[Saved data entries]
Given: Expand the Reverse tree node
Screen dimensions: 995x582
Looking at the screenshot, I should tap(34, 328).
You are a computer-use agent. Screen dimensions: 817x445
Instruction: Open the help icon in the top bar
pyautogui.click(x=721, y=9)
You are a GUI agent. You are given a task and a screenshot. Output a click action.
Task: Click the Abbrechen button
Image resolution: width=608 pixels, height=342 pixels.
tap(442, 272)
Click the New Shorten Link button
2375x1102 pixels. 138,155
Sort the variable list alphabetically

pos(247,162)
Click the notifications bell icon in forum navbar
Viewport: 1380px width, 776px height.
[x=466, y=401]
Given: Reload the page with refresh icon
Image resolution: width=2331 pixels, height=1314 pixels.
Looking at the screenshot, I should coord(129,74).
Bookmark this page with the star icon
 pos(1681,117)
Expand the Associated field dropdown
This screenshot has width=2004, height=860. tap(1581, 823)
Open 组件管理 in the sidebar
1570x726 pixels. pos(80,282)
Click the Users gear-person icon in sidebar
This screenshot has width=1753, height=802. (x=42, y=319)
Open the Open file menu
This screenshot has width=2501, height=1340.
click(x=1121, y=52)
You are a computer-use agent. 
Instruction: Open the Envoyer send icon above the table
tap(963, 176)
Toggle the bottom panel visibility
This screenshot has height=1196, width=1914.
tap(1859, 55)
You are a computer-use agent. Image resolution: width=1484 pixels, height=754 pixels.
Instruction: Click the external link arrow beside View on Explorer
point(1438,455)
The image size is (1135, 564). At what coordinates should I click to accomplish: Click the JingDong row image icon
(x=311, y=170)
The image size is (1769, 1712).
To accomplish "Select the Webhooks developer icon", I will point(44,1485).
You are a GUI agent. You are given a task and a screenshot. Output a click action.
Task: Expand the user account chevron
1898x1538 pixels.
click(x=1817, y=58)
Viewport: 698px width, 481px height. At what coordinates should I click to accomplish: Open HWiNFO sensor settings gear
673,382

YOUR TASK: Nothing but the lines from the one holding "Toggle the bottom panel visibility" to the end of the entries should be output, each exactly as it appears.

TASK ANSWER:
Toggle the bottom panel visibility
This screenshot has height=1196, width=1914.
tap(1859, 55)
You are a computer-use agent. Image resolution: width=1484 pixels, height=754 pixels.
Instruction: Click the external link arrow beside View on Explorer
point(1438,455)
The image size is (1135, 564). At what coordinates should I click to accomplish: Click the JingDong row image icon
(x=311, y=170)
The image size is (1769, 1712).
To accomplish "Select the Webhooks developer icon", I will point(44,1485).
You are a GUI agent. You are given a task and a screenshot. Output a click action.
Task: Expand the user account chevron
1898x1538 pixels.
click(x=1817, y=58)
Viewport: 698px width, 481px height. At what coordinates should I click to accomplish: Open HWiNFO sensor settings gear
673,382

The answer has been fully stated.